Der Goethe-Raum bietet 500 Leuten Platz. Er dient Vorlesungen
und Empfängen. Man sagt, daß Albert Einstein hier im
Goetheraum zum ersten Mal den Gedanken seiner Relativitätstheorie
zur Kenntnis brachte. Auch die Physikerin Lise Meitner hat an
diesem Ort über die Verhältnismäßigkeit von
Masse und Energie sowie über die atomare Fusion Abhandlungen
gehalten. Dieser Saal ist mit allen Apparaturen für Film-,
Bild- und Tonvorführungen ausgestattet.Man scheint zu wissen,
daß Hitler und Goebbels mit ausgesuchten Gästen sich
hier den Film "Der alte und der junge König" angesehen
haben. Bei den öfteren Besuchen haben sie sich aber nicht
ins Gästebuch eingeschrieben.
Zwischen 230 und 360 Wissenschaftler haben während ihrer
Berlinaufenthalte zu annehmbaren Preisen in den oberen Etagen
gewohnt. Für 3,85 Reichsmark gab es ein Einbettzimmer ohne
Bad. Ein ZweibettZimmer mit Bedienung kostete 12.900 Reichsmark.
Der gute Ausblick war umsonst. Die "BZ am Abend" berichtete
regelmäßig, wer gerade im Harnack-Haus zu Gast war;
im Hotel der Gelehrten.
Während des Krieges war ein Teil des Hauses als Militärkrankenhaus
eingerichtet.Als dann die Verwaltung der Kaiser-Wilhelm-Gesellschaft
im Berliner Schloß ausgebombt wurde, war dieser Haus die
letzte Zuflucht der Gesellschaft. Andere Institutionen folgten.
Später wurde alles nach Westdeutschland ausgelagert.
Am 14. Juli 1945 haben die Amerikaner das Haus besetzt.Zwei Tage
später zog schon ein wichtiger Gast in die mehr oder weniger
benutzbaren Räume. Der US-Präsident Harry Truman war
nach Berlin gekommen, um an dem Treffen der alliierten Siegermächte
teilzunehmen und mit dem Wunsch einen Blick auf die Stadt zu werfen,
die in Trümmern lag.
Ein weiterer namhafter Gast weilte hier.

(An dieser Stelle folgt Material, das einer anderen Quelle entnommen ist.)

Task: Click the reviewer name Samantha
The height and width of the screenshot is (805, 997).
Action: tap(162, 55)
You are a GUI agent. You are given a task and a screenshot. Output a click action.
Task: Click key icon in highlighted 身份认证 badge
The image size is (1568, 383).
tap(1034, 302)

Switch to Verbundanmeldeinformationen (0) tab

Der oberste Chef der
amerikanischen Streikräfte, Dwight D. Eisenhower. In der
Folge wurde das Harnackhaus zum "Harnack-House", und
der zentrale Anlaufpunkt aller hier stationierten amerikanischen
Bürger. Auch für sie wurde es ein Haus der Feste, Feiern
und Versammlungen.
Bis 1994 war das Harnackhaus die deutsche Heimat des US-Missions-Clubs
und barg ein formidables Gasthaus in seinen Mauern. Viele schöne
und auch ernste Feierlichkeiten hat dieses schöne Haus in
den letzten Jahren erlebt. Diese Nutzung, man könnte es als
ein Relikt der Nachlkriegszeit nennen, ist nun ausgeklungen. Das
Harnackhaus soll wieder dem Zweck dienen für den es einst
erbaut wurde. Die Max-Planck-Gesellschaft ist die legale Nachfolgerin
der KaiserWilhelm-Gesellschaft und somit auch rechtlicher Nutzer
dieses Hauses. Wenn alle Wünsche und Pläne in Erfüllung
gehen, realisiert sind, wird es in der Zukunft wieder ein internationaler
Treffpunkt der Forscher und Wissenschaftler sein.
Die Max-Planck-Gesellschaft will das Harnackhaus wieder seiner
ehemaligen Bestimmung zuführen. Der Umzug der Max-Planck-Gesellschaft
nach Berlin-Dahlem bringt diese wichtige Forschung wieder unter
ihr Dach und setzt damit ein Signal, daß Berlin ein Zentrum
der internationalen Naturwissenschaften ist.